I was a bit disappointed in the plot. I was expecting one similar to Water for Elephants where the history was intertwined with the story seamlessly. However in this book, yes the war is going on and yes it affects the characters with air raids and news broadcasts, yet it isn’t really a part of the story. The story centers on Maddie and her relationship with Ellis, his obsession with finding the monster, and her desires to contribute in some way. In fact the few times the war is mentioned it comes in the form of news reports and isn’t very relevant to the story. It was a lot of info-dumping then on to the main story which was a bit distracting.

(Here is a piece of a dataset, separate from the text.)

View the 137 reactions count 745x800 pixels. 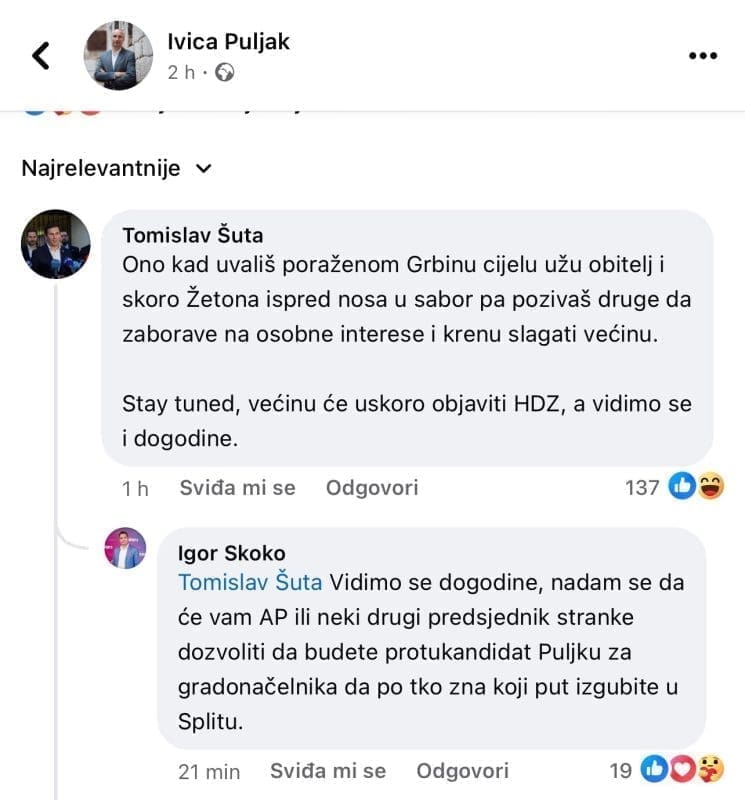pyautogui.click(x=641, y=488)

Overall though I loved the story! Maddie is a character that grew on me. I went from not quite hating her in the beginning to understanding and loving her in the end. The tension from living in war time was evident in Gruen’s writing as the characters’ lived in fear daily, carrying a gas mask with them at all times, using black out curtains at night to keep any light in, knowing where the shelters were, etc. It made for an intense read at times! If like me you enjoy historical fiction with a dash of romance, this book is for you!